▶ [REQUIRED TASK]: Recast the part of the listing below that starts with the line containing "Given: Open the 3-0 last match score badge" and continues through the end of the listing as a JSON list of strings, one string per line, omitting blank lines.

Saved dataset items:
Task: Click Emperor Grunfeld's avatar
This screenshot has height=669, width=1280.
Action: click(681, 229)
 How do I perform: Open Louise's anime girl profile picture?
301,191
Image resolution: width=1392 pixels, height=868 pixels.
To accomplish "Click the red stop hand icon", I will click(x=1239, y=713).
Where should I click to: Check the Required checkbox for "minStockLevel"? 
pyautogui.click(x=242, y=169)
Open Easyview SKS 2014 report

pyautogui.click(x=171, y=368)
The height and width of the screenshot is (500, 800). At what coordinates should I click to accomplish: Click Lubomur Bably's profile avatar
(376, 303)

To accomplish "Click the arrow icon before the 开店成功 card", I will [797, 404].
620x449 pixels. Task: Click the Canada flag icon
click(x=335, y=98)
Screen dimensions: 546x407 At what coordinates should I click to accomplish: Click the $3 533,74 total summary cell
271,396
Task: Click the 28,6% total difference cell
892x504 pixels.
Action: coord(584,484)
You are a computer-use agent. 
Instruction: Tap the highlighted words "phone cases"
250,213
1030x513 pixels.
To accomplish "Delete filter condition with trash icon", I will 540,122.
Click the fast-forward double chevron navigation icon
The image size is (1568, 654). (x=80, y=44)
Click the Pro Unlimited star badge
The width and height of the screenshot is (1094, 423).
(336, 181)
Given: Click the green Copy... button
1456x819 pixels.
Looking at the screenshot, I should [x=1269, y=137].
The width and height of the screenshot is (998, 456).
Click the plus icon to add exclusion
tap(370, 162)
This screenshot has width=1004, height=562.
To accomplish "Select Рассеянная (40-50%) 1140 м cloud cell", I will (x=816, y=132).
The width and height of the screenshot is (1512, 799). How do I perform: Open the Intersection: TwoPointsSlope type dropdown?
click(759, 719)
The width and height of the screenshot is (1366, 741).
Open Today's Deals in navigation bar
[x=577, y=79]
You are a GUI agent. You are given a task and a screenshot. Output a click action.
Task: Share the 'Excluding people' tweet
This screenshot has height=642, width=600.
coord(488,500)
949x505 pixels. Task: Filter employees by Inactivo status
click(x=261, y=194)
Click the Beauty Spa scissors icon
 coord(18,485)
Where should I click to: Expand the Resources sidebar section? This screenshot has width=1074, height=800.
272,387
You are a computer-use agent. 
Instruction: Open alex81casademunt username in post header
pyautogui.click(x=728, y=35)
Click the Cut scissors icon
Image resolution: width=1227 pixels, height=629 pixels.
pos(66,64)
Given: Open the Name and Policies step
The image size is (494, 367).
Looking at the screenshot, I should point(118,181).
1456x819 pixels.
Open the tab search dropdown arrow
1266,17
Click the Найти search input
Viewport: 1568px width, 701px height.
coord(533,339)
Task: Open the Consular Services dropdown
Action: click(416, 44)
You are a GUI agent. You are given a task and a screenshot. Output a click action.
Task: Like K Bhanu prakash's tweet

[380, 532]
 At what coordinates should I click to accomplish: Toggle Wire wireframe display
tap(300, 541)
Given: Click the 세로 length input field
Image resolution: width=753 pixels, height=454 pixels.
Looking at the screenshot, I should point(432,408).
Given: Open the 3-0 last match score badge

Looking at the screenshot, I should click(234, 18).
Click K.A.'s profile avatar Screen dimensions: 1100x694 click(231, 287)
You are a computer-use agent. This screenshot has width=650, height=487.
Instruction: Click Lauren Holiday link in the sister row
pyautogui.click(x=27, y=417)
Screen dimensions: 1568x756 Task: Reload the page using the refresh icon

▶ [EXPECTED ANSWER]:
[
  "Given: Open the 3-0 last match score badge",
  "Looking at the screenshot, I should click(234, 18).",
  "Click K.A.'s profile avatar Screen dimensions: 1100x694 click(231, 287)",
  "You are a computer-use agent. This screenshot has width=650, height=487.",
  "Instruction: Click Lauren Holiday link in the sister row",
  "pyautogui.click(x=27, y=417)",
  "Screen dimensions: 1568x756 Task: Reload the page using the refresh icon"
]